• **Instructions for the task**: Pull every line with "Select" from the data below and copy it.

Dataset entries:
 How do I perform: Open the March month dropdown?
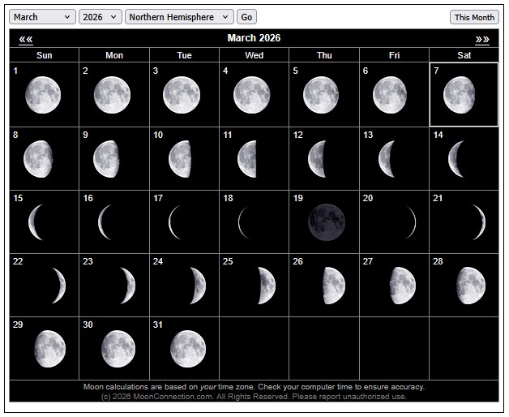pyautogui.click(x=44, y=17)
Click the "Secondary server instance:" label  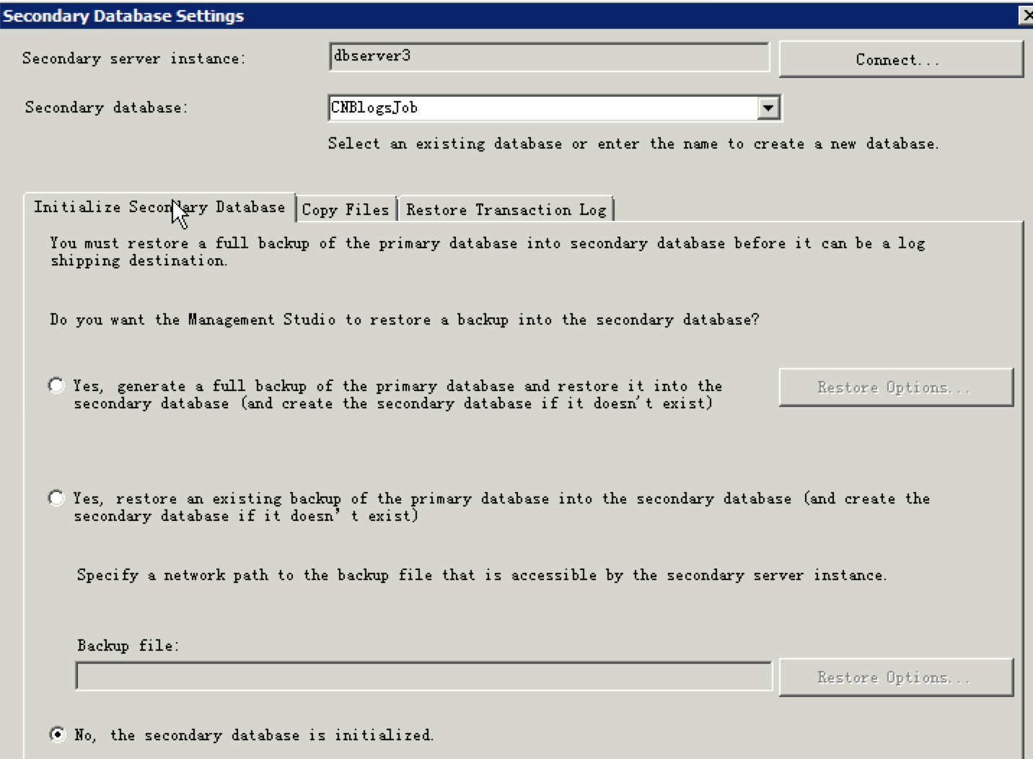(133, 58)
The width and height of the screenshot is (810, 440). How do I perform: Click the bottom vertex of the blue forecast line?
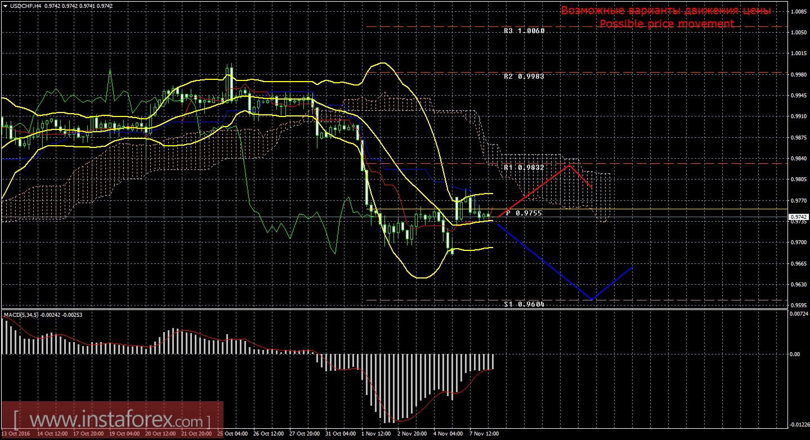click(592, 299)
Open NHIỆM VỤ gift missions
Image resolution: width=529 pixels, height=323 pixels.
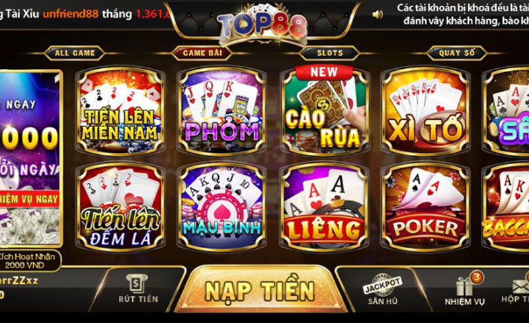pos(465,290)
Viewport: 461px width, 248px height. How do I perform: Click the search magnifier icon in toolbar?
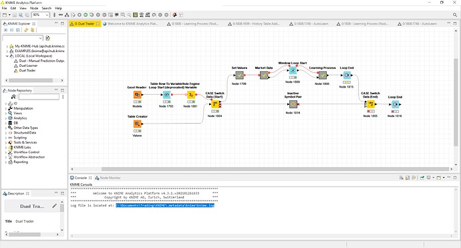455,15
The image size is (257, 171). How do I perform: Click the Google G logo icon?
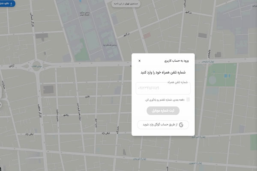[x=181, y=125]
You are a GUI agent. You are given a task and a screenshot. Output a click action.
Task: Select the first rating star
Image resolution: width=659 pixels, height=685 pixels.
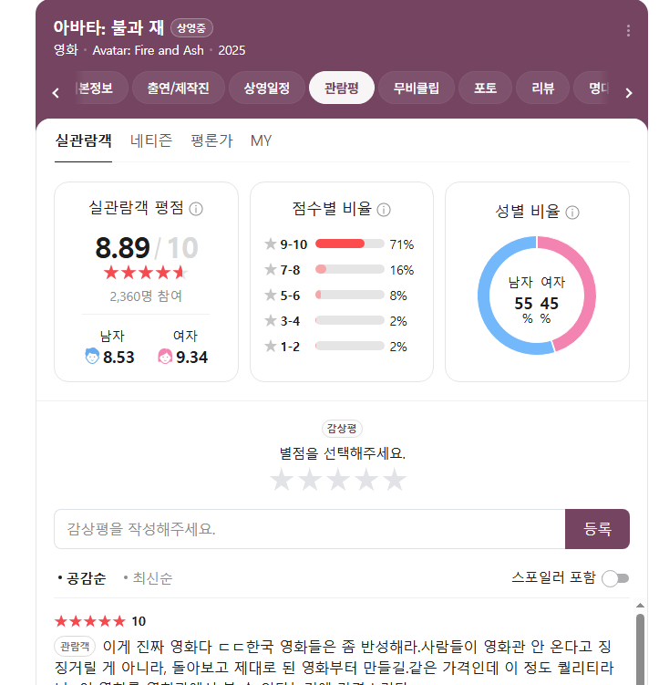(283, 480)
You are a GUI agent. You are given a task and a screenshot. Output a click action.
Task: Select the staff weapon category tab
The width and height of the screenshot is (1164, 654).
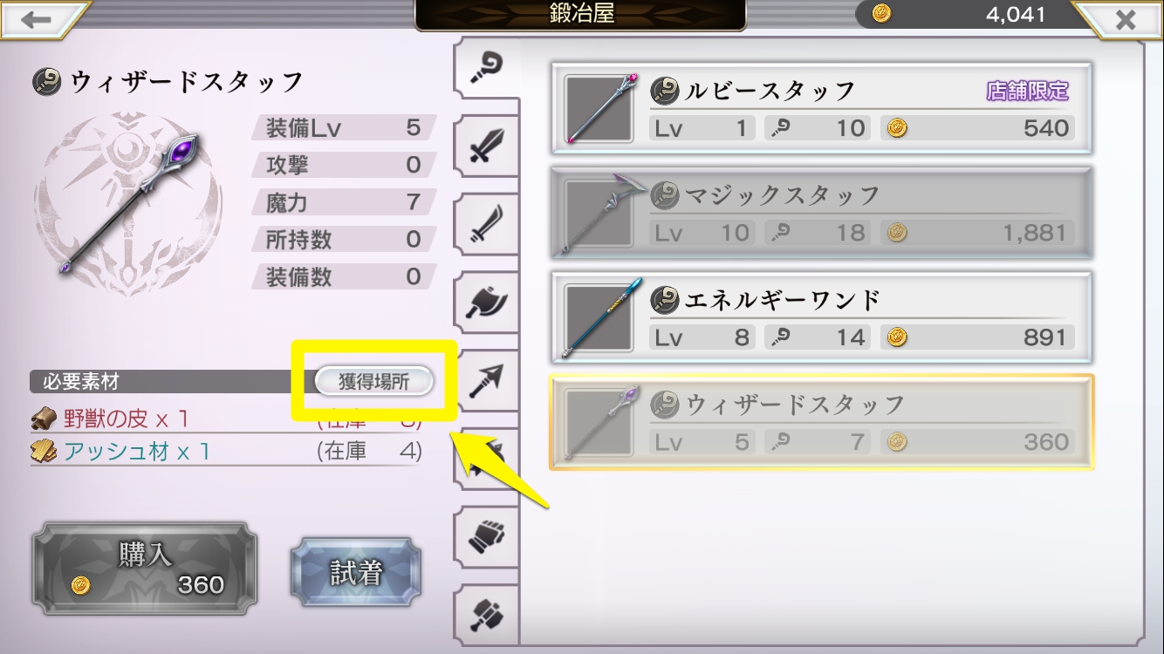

• **Answer to this problem**:
Task: Select the first rating star
Task: Select the staff weapon category tab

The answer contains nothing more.